DARMSTADT. Mit einem sehr lebendigen Gesprächskonzert zu Mendelssohns dritter Sinfonie meldeten sich am Sonntag Dirigent Michael Nündel und die Sinfonietta Darmstadt aus ihrer halbjährigen Zwangspause zurück. Für die Einhaltung der abgekürzten Konzertdauer wird auf den Finalsatz verzichtet. Um trotz des reduzierten Sitzplatzangebots möglichst viele Zuhörer zu erreichen, gibt es zwei Vorführungen hintereinander, die erste wird im Livestream übertragen. Schließlich sollen in diesem Benefizkonzert für den Umbau zur barrierefreien Pauluskirche auch möglichst viele Spender erreicht werden.
In nur einer Stunde erklärt Nündel anhand von Zitaten aus Notenskizzen und Reisebeschreibungen, wie Mendelssohn die Eindrücke seiner 1829 unternommenen Schottlandreise 1842 in seiner „Schottischen Sinfonie“ verarbeitete. Das Orchester stellt Klangbeispiele aus Mendelssohns Notenskizzen der tatsächlichen Ausführung im ersten Satz der Sinfonie gegenüber. Unter anderem rekonstruierte Nündel für die Klarinetten eine Volksmelodie, die Mendelssohn zum Scherzo-Thema inspiriert haben könnte.
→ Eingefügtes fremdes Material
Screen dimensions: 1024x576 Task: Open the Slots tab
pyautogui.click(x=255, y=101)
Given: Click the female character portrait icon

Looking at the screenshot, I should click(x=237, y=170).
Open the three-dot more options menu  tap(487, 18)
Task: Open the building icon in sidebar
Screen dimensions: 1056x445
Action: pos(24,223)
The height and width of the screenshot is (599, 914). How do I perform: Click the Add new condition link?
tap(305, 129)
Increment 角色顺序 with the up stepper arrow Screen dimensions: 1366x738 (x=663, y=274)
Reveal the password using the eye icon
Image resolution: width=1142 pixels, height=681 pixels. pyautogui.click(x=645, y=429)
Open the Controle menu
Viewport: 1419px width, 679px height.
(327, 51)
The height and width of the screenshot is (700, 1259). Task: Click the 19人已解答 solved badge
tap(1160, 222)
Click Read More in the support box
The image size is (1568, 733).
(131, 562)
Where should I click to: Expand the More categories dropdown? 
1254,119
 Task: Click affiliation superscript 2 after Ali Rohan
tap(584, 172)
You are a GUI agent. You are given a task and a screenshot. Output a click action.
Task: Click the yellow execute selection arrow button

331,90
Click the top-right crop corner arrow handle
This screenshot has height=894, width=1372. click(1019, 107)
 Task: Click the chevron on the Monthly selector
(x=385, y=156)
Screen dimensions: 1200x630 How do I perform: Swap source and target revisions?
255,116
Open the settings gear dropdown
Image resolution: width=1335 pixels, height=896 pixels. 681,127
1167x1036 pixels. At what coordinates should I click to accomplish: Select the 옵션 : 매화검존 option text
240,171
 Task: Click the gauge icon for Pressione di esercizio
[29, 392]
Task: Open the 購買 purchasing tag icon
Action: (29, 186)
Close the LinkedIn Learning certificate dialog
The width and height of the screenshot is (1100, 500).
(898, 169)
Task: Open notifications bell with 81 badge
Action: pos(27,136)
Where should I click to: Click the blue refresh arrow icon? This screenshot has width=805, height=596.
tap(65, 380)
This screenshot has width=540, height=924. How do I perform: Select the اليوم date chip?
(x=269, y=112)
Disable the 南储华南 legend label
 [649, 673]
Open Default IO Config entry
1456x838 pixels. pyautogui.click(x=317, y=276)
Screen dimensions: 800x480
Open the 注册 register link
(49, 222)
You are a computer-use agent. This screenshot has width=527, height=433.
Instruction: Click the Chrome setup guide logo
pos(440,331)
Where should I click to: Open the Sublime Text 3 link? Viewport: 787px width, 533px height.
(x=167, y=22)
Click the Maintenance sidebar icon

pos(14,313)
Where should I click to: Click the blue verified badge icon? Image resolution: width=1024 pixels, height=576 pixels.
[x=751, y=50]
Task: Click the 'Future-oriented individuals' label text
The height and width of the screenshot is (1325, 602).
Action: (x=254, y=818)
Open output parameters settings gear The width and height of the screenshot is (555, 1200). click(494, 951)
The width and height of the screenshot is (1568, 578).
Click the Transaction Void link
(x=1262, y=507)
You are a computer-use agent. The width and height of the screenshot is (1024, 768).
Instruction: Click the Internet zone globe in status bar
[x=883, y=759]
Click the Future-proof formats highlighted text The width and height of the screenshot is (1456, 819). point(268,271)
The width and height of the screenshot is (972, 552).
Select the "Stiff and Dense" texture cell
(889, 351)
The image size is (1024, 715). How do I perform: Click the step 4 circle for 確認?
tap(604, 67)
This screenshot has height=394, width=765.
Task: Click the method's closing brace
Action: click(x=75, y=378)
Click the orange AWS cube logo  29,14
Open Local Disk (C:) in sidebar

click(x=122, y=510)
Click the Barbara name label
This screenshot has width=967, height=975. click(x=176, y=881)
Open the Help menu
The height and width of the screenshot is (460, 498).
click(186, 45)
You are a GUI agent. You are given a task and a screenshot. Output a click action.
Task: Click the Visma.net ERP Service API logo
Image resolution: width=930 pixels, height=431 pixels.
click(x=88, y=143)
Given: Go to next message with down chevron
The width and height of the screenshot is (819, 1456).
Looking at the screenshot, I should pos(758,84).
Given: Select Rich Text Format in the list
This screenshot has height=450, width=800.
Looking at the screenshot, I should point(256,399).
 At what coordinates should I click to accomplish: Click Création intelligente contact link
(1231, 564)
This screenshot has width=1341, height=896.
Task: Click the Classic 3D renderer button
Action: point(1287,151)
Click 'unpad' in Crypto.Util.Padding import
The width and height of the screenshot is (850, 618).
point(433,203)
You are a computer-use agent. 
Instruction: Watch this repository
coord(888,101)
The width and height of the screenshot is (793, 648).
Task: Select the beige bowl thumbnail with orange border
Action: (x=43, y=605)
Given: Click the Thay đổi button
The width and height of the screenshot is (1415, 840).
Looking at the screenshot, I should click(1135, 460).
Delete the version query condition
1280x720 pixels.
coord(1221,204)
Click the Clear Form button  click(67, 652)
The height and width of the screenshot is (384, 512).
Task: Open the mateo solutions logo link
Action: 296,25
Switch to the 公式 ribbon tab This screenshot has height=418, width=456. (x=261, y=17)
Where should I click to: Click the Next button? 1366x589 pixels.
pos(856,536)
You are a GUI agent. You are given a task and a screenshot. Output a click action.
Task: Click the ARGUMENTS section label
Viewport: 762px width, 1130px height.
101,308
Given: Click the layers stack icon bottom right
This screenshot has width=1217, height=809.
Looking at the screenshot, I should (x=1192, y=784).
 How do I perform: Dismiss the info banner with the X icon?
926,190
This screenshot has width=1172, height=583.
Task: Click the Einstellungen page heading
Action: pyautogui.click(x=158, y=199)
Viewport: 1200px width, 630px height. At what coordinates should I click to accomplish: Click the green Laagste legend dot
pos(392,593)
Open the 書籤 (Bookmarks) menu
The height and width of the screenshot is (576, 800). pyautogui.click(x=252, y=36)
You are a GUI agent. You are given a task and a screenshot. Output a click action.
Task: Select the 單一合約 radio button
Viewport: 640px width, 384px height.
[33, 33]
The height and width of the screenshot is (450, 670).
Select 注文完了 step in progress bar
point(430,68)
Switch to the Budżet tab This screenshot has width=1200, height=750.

Auch auf die „starken Kämpfer auf mächtigen Burgen“ und „graue Berge“ aus den Reisebeschreibungen wird das Publikum musikalisch aufmerksam gemacht.
Trotz der großen Abstände zwischen den Spielern und der halligen Akustik im Kirchenraum findet das Orchester zu Mendelssohns beseelt-schwebendem Gesamtklang. Oboen und Hörner atmen geradezu die Atmosphäre der schottischen Natur.
Als der dritte Satz verklungen ist, spendet das Publikum starken Applaus – und bleibt danach einfach sitzen. Zu groß scheinen die Freude am wieder möglichen Konzerterlebnis und die Hoffnung, den ausgelassenen vierten Satz doch noch zu hören.